San Diego

President's Disdain for NAFTA Could Impact San Diego's Jobs

Nearly 100,000 jobs in San Diego County are dependent on the North American Free Trade Agreement, but that agreement doesn't have the backing of President Donald Trump.

Trump has called NAFTA "a disaster" and "the worst trade deal in history."

It has been in effect since 1993.

While critics say the agreement has cost the U.S. a lot of manufacturing jobs, it has been productive for other sectors of our economy.

In the fourth and most heated round of NAFTA renegotiations, the Trump Administration issued a demand that at least 50 percent of the parts in cars and pickup trucks imported from Mexico be American-made.

The U.S. is also calling for a "sunset" clause in the deal that would end NAFTA in five years, unless all three countries agree to renew it.

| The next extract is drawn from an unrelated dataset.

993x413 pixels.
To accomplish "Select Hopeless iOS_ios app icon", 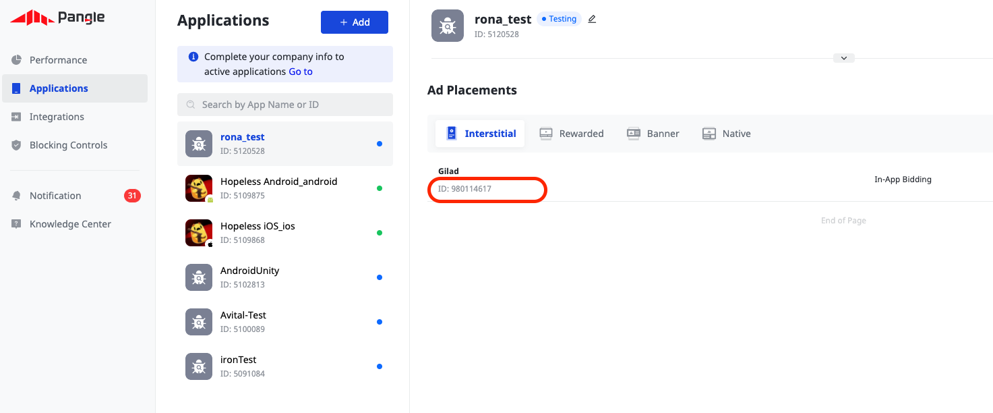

Canada's foreign minister, Chrystia Freeland, said that "winner-takes-all  mindset” would jeopardize 10,000 jobs in her country.

More than 300 of the U.S.'s Chambers of Commerce, including San Diego's and four others in San Diego County, have sent a letter to President Trump urging that NAFTA be modernized but not walked away from.

Leaders in Mexico and Canada have said it looks as though Trump is deliberately making losing propositions for U.S. trade partners.

"We've also seen Mexico start to explore options and trade on the Pacific," said Jerry Sanders, president and CEO of the San Diego Regional Chamber of Commerce. "So that if this goes away they'll have relationships in China, Asia and Japan. So they've got a big economy right now, and they've really been booming over the years." 

And there could be downside impacts on San Diego.

Sanders said every job created in Baja California has the effect of creating half a job in San Diego, in the manufacturing, supply chain, and shipment sectors.

“So we’re keenly aware of the effects of if NAFTA went away, [and] what would be happening in terms of job creation and job retention,” Sanders added.

NAFTA's trade representatives will meet in Washington for a fifth time on November 17th.

As talks broke down last month, envoys from Mexico and Canada vowed to stick together and keep working to improve the agreement.